The cut follows Groupama’s decision not to pay the next interest payment on the €1bn of junior subordinated bonds it issued in 2007. The interest payment was due on 22 October.
The downgrade, however, does not affect Groupama’s UK business, which is being bought by Ageas. Its rating remains at BB. As reported by Insurance Times on Friday, the UK arm’s ratings are expected to be raised to the BBB range by S&P once the deal is completed in the fourth quarter of 2012.
Groupama UK’s rating has historically been constrained by Groupama SA’s, but S&P will start applying stand-alone rating criteria to Groupama UK once the FSA approves the Ageas takeover. In the interim, S&P contends Groupama has little ability or incentive to weaken Groupama UK’s financial risk profile.
Groupama SA announced on Friday that it had decided not to pay the interest on its 2007 bonds, prompting S&P to downgrade its issue rating on the bonds to CC from B. It will downgrade the bonds further to C after the interest is not paid on 22 October.

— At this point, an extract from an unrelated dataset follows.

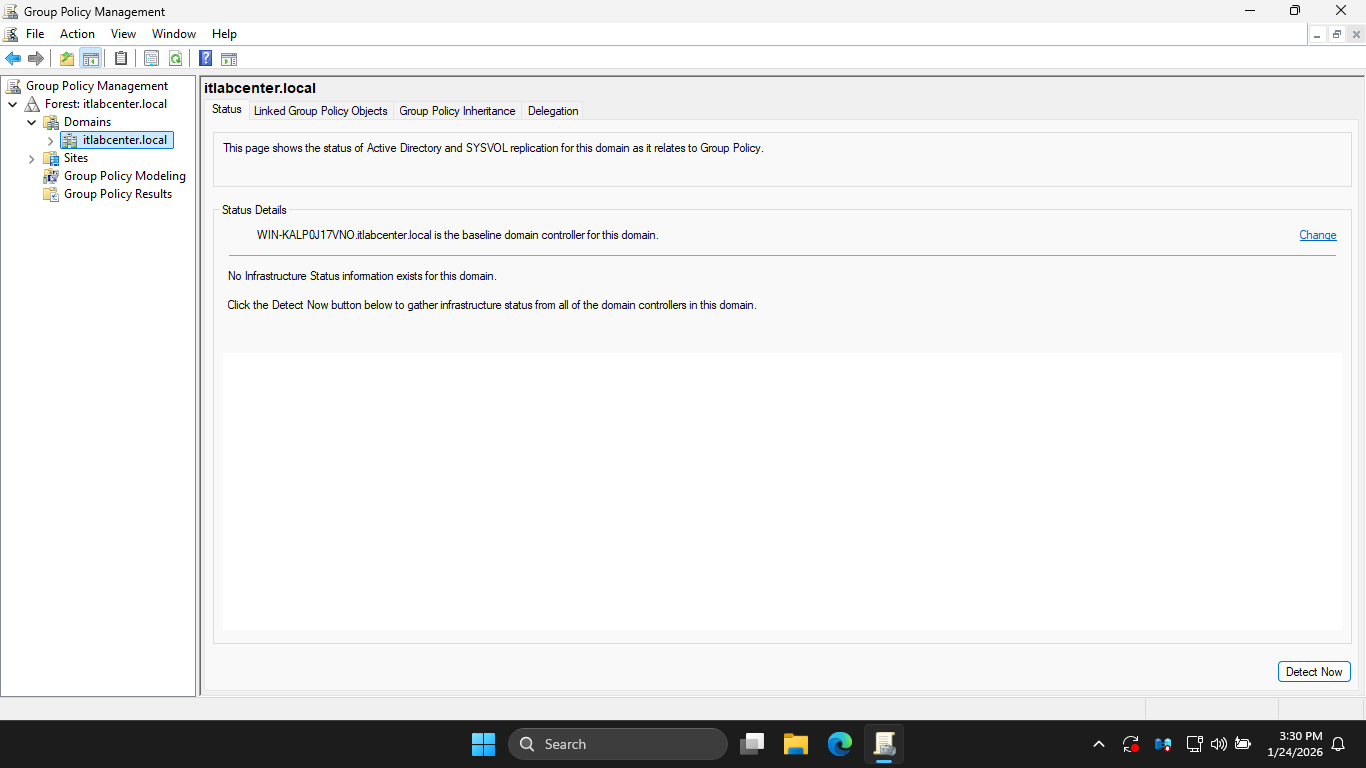Image resolution: width=1366 pixels, height=768 pixels.
Task: Select the Group Policy Modeling node
Action: (x=124, y=176)
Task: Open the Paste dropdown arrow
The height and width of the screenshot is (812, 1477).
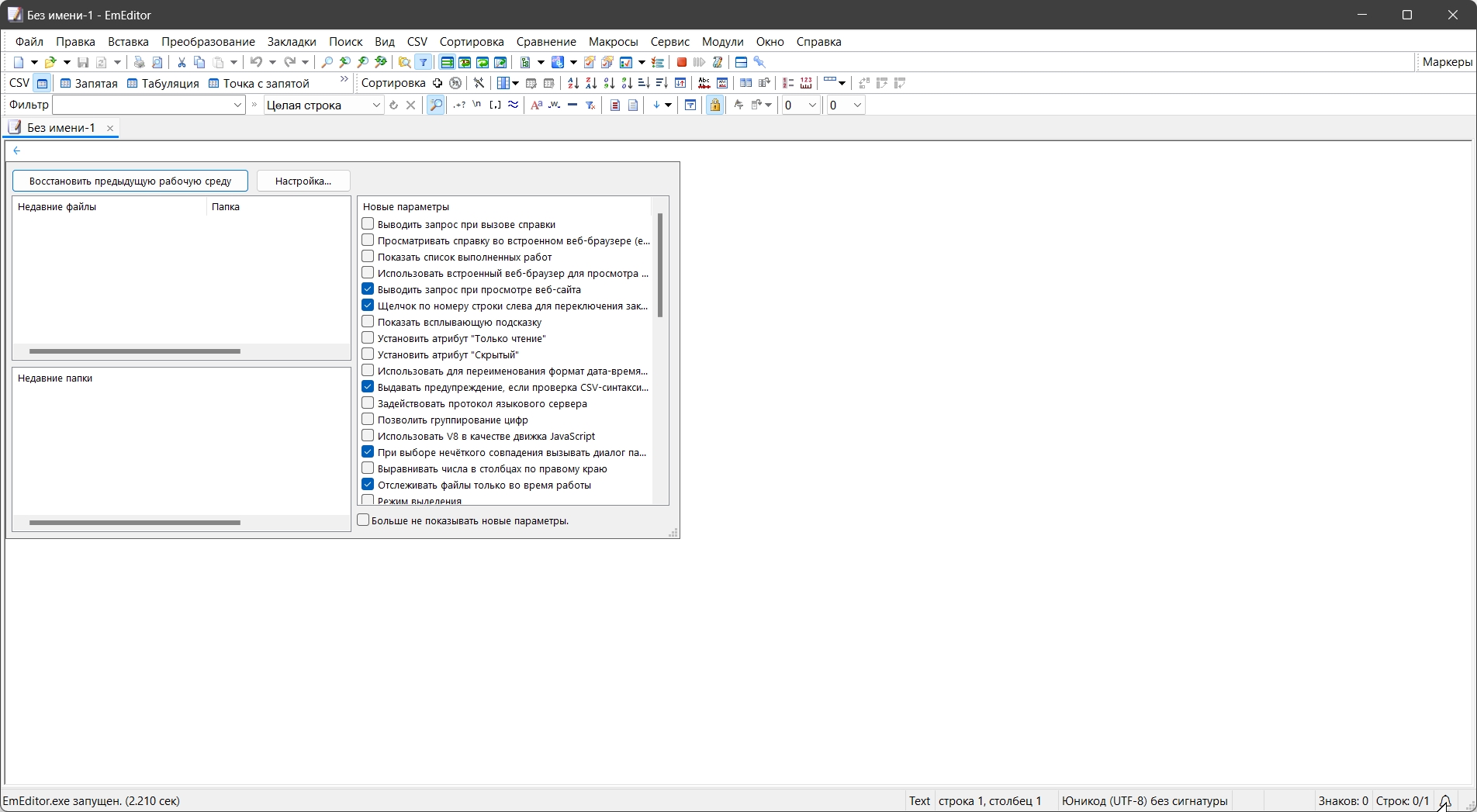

The non-payment decision also triggered downgrades of Groupama’s other junior subordinated bonds because the rating agency believes “Groupama’s decision heightens the group’s business risk and financial risk, particularly its willingness and ability to pay coupons on its other hybrids.”
The non-payment decision triggered a downgrade of Groupama SA’s financial strength rating because the interest payment cancellation on the 2007 bonds “is likely to adversely affect Groupama’s financial flexibility, albeit partly offset by the relatively small positive impact on the group’s solvency margin and liquidity saving,” S&P said.
It added: “We also believe Groupama’s decision could adversely affect the group’s business franchise in terms of non-life client retention and life policy persistency.”